Data given here are well described and analyzed and thus robust enough for any replicative analysis. Moreover, figures and tables ensure data reliability to all specialists in the field. Conclusions are rather cautious and take into account the limits of the very small corpus.
This paper is an interesting contribution to the knowledge of the predator-prey interaction during Pleistocene times in the pampas region (South America). Despite the very few remains available for that study (NR=4) yielded by various historical collections, authors succeeded in providing the maximum amount of information. At my sense, the main interest of this study, in addition to give an exhaustive list of the tooth-marked megamammal bone remains present in the various historical collections (19-20th centuries) in Europe and South America, is to make a very good state of the art on the various carnivores which were involved in the Pampas ecosystem during Pleistocene (species, ecology, ethology and type of bone modifications). Thus, although based on scarce elements, this work deserves to be published.

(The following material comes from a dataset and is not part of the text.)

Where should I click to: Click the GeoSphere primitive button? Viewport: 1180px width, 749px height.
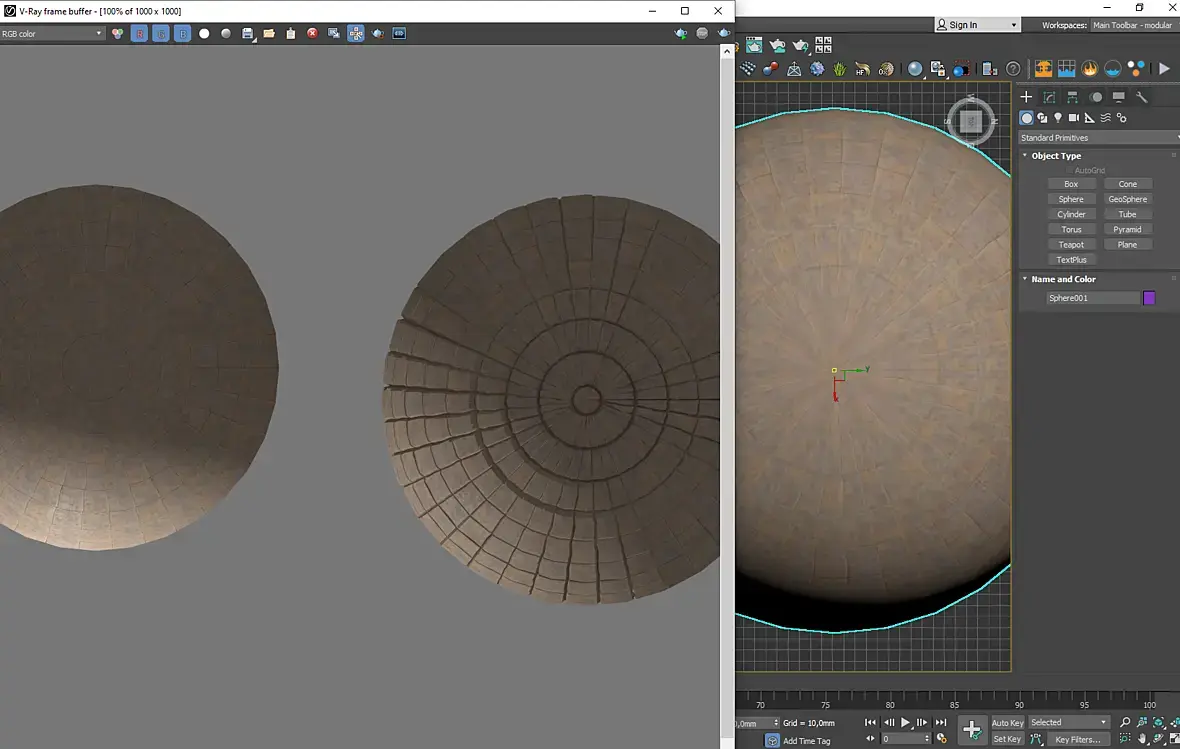(1127, 199)
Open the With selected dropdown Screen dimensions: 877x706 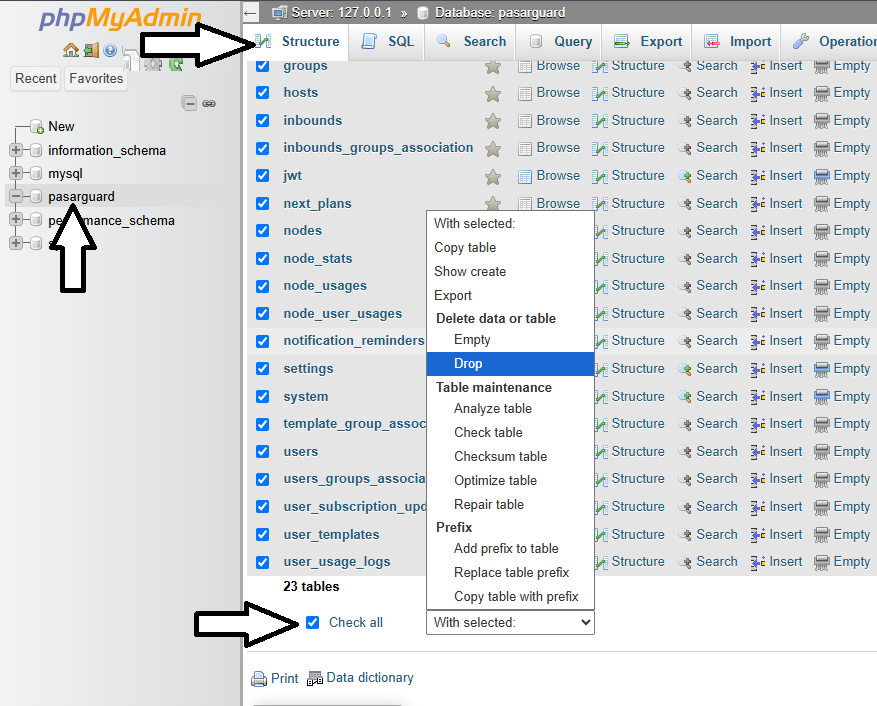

Nevertheless, I submit to the authors a few minor issues and recommendations that need to be addressed. Authors would be able to consider these points before to re-submit their manuscript.
We also provided our comments directly on the proofs (PDF).
The article needs some editing for English language, grammar, and phrasing, which I have done on the World document version.
The lighting on Figures 3, 6, and 7 could be much improved to allow the reader to see the bone damage better.
The authors measure the tooth marks but do not compare those measurements to any published experimental tooth mark measurements (e.g. http://www.sciencedirect.com/science/article/pii/S0305440309002726) - this seems like a serious omission.
I don't understand why the authors dismiss Smilodon and Puma as possible bone modifiers - please see http://www.sciencedirect.com/science/article/pii/S0047248485710743 for Homotherium (relative of Smilodon) and http://www.sciencedirect.com/science/article/pii/S1040618215302536 for Puma.
It would be very useful to note the animal size (using some sort of standard classification system - I am familiar with the one proposed by Bunn 1992 for African animals). The size of the prey is quite relevant to the kind of damage the carnivore can inflict.
A table with a list of all the fossils with damage and descriptions of that damage would be very useful to the reader.